Instance: a set of vectors $V=\{\mathbf{v}_1,\mathbf{v}_2,...,\mathbf{v}_n\}$ and $m$ vector sets $V_1,V_2,...,V_m$, each of which contains multiple vectors ($V_i$ may not be a subset of $V$). In our problem, the elements of each vector are integer numbers. The linear span space of $\bigcup\limits_{i=1}^mV_{i}$ contains each vector in $V$.
Question: find minimum number of sets from $\{V_1,V_2,...,V_m\}$, denoted as $\{V_{i_1},...V_{i_k}\}$, such that the linear span space of $\bigcup\limits_{j=1}^kV_{i_j}$ contains each vector in $V$.
There may exist a reduction to our problem from SET COVER, which is NP-complete.
I try to find an approximate algorithm to solve this problem with a provable approximation ratio.

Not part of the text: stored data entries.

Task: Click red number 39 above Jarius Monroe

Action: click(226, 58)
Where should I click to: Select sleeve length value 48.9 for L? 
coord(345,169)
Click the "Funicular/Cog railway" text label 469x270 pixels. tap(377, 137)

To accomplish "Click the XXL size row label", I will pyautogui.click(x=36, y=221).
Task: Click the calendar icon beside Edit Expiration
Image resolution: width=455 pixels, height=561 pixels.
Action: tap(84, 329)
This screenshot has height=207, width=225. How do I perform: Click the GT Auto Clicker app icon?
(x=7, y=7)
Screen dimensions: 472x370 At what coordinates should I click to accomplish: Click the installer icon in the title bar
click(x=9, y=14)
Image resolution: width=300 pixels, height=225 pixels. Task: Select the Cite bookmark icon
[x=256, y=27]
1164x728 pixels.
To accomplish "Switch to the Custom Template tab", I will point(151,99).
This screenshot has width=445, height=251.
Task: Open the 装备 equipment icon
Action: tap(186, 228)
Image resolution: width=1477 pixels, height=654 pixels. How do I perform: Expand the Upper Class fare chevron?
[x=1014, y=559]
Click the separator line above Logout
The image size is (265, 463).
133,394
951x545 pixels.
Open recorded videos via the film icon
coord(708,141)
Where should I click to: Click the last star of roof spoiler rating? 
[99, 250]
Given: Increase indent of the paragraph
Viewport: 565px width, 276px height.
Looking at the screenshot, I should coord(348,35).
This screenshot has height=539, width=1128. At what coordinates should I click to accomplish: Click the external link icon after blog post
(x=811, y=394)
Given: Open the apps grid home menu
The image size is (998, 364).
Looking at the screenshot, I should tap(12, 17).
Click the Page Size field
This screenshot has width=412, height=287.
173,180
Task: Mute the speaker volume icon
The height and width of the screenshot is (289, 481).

One prossible algorithm is that at each step, we can remove one subset $V_i$ from $\{V_1,V_2,...,V_m\}$ under the condition that the span space of union of remainning subsets contains V. For this algorithm, the key issue is how to select a "good" $V_i$ at each step to make the final result is near to the optimal result. This approach may have no provable approximation ratio.
The worst case that can be used to verify the approximiation ratio of the approximation algorithm is shown as following:
$V_1=\{[1,0,\cdots,0]\}$, $V_2=\{[0,1,0,\cdots,0]\}$,...,$V_m=\{[0,0,\cdots,0,1]\}$, in which each set contains one row vector of a $m\times m$ identity matrix. $V={[0,0,\cdots,0,1,1]}$. Therefore, the optimal solution is $\{V_{m-1},V_{m}\}$ and the minimum number is 2.
If you have ideas and suggestions, it's pleasure if you can share with me.
Thanks very much!
The problem can clearly be solved by an extensive search, and, in fact, a much faster algorithm can hardly be expected. Indeed, taking $v_1,\ldots,v_n$ to be a basis of $\mathbb{R}^n$ and $V_i\subset V$ gives a reduction to our problem from SET COVER, which is NP-complete.
On the other hand, there is a fast way to construct an inclusion-minimal subset of $V'=\{V_1,\ldots,V_m\}$ whose vectors span those from $V$. In fact, we can check, for any $i$, whether $V'\setminus\{V_i\}$ span vectors from $V$. If this is not the case, then $V'$ is minimal; otherwise, we conclude that vectors from $V'\setminus\{V_j\}$ span $V$, and we proceed by recursion.